[Word and item position listing]
════
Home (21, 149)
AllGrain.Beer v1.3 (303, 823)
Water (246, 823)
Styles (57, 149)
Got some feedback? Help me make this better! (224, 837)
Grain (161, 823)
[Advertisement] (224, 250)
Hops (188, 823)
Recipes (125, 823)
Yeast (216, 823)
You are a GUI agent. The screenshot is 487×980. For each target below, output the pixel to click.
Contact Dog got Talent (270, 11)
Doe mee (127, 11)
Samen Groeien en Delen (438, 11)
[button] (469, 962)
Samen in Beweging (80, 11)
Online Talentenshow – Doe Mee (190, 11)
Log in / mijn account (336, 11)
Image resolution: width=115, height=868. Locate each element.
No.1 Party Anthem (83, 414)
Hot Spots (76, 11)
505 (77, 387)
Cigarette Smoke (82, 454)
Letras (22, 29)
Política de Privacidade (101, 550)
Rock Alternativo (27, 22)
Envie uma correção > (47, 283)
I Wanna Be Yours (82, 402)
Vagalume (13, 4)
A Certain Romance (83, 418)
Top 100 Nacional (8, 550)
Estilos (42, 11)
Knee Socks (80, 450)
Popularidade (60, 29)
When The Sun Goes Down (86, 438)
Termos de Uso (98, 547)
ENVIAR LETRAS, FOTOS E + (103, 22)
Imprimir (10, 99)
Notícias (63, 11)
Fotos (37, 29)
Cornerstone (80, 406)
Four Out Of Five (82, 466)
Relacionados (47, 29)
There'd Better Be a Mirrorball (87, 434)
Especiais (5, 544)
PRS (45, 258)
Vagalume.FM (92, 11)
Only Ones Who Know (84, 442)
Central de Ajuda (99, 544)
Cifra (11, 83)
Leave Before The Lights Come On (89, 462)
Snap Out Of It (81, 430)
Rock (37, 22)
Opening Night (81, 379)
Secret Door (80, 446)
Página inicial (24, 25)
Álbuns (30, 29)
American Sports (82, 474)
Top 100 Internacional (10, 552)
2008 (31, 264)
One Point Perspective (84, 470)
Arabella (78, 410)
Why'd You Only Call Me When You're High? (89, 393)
════
WHAT YOU NEED TO DO: Render the stretch of the listing from the line containing "Online Talentenshow – Doe Mee (190, 11)" through the end as a Markdown table with the columns Row and Entry, numbering each line and omitting any blank lines.

RESULT OF THIS TASK:
| Row | Entry |
|---|---|
| 1 | Online Talentenshow – Doe Mee (190, 11) |
| 2 | Log in / mijn account (336, 11) |
| 3 | Image resolution: width=115, height=868. Locate each element. |
| 4 | No.1 Party Anthem (83, 414) |
| 5 | Hot Spots (76, 11) |
| 6 | 505 (77, 387) |
| 7 | Cigarette Smoke (82, 454) |
| 8 | Letras (22, 29) |
| 9 | Política de Privacidade (101, 550) |
| 10 | Rock Alternativo (27, 22) |
| 11 | Envie uma correção > (47, 283) |
| 12 | I Wanna Be Yours (82, 402) |
| 13 | Vagalume (13, 4) |
| 14 | A Certain Romance (83, 418) |
| 15 | Top 100 Nacional (8, 550) |
| 16 | Estilos (42, 11) |
| 17 | Knee Socks (80, 450) |
| 18 | Popularidade (60, 29) |
| 19 | When The Sun Goes Down (86, 438) |
| 20 | Termos de Uso (98, 547) |
| 21 | ENVIAR LETRAS, FOTOS E + (103, 22) |
| 22 | Imprimir (10, 99) |
| 23 | Notícias (63, 11) |
| 24 | Fotos (37, 29) |
| 25 | Cornerstone (80, 406) |
| 26 | Four Out Of Five (82, 466) |
| 27 | Relacionados (47, 29) |
| 28 | There'd Better Be a Mirrorball (87, 434) |
| 29 | Especiais (5, 544) |
| 30 | PRS (45, 258) |
| 31 | Vagalume.FM (92, 11) |
| 32 | Only Ones Who Know (84, 442) |
| 33 | Central de Ajuda (99, 544) |
| 34 | Cifra (11, 83) |
| 35 | Leave Before The Lights Come On (89, 462) |
| 36 | Snap Out Of It (81, 430) |
| 37 | Rock (37, 22) |
| 38 | Opening Night (81, 379) |
| 39 | Secret Door (80, 446) |
| 40 | Página inicial (24, 25) |
| 41 | Álbuns (30, 29) |
| 42 | American Sports (82, 474) |
| 43 | Top 100 Internacional (10, 552) |
| 44 | 2008 (31, 264) |
| 45 | One Point Perspective (84, 470) |
| 46 | Arabella (78, 410) |
| 47 | Why'd You Only Call Me When You're High? (89, 393) |